Britain's bailed-out Lloyds Banking Group said today that first-quarter net profit sank by almost a quarter to £1.15 billion.
That compared with earnings after taxation of £1.53 billion the same time last year, when it registered an exceptional £776m gain from selling a big chunk of its gilts portfolio, it said in a results statement.
However, the bank said its adjusted pre-tax profit - stripping out one-off costs and provisions - climbed by 22% to £1.8 billion in the quarter.
This came on the back of cost-cutting and a sharp 57% drop in impairments.

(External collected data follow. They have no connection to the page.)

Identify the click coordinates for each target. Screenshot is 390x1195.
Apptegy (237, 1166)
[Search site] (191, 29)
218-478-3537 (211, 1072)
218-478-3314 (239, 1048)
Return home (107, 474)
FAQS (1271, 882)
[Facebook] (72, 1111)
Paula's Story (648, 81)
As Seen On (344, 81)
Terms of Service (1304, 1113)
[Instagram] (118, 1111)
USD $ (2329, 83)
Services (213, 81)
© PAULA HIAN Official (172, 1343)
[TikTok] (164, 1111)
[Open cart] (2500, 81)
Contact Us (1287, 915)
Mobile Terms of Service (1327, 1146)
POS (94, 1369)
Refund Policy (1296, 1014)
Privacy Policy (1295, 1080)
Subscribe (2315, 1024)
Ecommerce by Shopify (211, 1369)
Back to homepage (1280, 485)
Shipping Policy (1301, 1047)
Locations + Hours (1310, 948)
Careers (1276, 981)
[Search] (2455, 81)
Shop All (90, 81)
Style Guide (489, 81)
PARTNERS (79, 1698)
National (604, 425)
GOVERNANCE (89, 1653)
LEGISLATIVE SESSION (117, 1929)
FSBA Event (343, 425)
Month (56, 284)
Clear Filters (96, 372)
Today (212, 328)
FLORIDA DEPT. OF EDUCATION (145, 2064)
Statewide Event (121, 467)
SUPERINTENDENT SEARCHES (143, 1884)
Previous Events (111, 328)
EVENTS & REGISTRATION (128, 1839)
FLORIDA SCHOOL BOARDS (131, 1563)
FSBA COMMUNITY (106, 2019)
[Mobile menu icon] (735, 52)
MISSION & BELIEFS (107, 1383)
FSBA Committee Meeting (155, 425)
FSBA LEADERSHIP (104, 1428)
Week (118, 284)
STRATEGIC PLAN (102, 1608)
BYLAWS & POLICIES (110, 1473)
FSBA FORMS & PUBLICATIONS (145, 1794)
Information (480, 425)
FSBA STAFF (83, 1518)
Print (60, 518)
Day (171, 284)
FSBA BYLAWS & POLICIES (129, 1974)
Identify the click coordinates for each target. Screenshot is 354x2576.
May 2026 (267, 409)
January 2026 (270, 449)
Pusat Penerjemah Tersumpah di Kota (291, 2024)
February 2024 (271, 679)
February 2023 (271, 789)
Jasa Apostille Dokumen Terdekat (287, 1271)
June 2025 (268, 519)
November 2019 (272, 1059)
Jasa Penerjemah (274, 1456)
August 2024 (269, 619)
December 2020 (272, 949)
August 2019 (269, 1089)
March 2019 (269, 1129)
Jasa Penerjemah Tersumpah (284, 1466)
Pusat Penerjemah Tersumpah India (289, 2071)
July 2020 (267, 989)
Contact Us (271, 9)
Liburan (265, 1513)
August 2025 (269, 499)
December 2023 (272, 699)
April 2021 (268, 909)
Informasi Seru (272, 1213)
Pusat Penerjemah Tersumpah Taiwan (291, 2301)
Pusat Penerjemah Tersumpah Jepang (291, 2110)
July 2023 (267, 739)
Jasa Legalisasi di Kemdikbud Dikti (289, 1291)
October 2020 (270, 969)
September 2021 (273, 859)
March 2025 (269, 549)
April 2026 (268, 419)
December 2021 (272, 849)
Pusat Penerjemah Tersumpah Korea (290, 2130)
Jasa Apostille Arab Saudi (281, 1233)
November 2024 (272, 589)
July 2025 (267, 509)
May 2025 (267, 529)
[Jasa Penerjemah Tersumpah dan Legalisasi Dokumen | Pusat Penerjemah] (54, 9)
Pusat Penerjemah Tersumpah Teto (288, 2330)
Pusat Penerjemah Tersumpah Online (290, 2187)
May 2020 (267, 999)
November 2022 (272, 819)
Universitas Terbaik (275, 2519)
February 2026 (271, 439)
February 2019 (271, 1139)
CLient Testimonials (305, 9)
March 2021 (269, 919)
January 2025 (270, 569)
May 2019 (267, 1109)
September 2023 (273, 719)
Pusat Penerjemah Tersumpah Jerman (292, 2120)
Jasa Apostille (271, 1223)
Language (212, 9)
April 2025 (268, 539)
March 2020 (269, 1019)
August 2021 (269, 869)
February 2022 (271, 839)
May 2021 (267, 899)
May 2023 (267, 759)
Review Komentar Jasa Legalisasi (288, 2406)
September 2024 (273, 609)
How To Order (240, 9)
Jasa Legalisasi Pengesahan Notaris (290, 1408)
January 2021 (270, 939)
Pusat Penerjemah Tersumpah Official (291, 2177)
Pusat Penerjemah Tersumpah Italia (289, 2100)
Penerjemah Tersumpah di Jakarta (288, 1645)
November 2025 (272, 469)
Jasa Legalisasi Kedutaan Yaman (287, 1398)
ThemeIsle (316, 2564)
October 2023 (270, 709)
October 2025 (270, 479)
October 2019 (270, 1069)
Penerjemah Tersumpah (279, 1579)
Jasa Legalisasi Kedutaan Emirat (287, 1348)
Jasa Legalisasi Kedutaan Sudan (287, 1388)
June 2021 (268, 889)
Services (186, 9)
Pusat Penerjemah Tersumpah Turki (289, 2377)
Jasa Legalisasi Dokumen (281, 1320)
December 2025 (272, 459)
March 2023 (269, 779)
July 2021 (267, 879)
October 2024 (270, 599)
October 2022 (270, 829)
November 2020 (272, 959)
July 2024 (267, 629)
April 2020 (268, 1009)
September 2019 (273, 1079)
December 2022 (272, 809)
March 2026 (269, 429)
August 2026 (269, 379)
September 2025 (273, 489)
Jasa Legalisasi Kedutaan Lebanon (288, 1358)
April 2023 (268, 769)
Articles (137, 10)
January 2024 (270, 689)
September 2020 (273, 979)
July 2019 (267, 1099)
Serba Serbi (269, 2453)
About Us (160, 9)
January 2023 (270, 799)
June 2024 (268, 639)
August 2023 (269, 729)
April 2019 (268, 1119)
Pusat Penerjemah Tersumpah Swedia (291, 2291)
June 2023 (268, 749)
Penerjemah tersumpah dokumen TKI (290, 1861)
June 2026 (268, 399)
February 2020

"We are supporting and benefiting from the UK economic recovery and are delivering better underlying profitability as well as improved returns for shareholders, from a stronger, lower risk balance sheet," said chief executive Antonio Horta-Osorio.
He noted that the group's strategy had enabled the British government to further reduce its stake in the state-rescued lender.
Lloyds moved a step closer to the private sector last month when the government sold another tranche of shares, cutting its stake to 24.9% from 32.7%.
"Our simple, UK focused, low risk and low cost model is founded on creating value for customers and helping Britain prosper, and is well positioned to support and benefit from continued recovery in the UK economy and to make further progress in the remainder of 2014," Horta-Osorio said today.
Britain had pumped £20 billion of state money into Lloyds at the top of the 2008 global financial crisis. Lloyds Banking Group was created by a merger of Lloyds TSB and rival British lender HBOS.
However, HBOS was saddled with high-risk property investments, and LBG subsequently received the vast state bailout.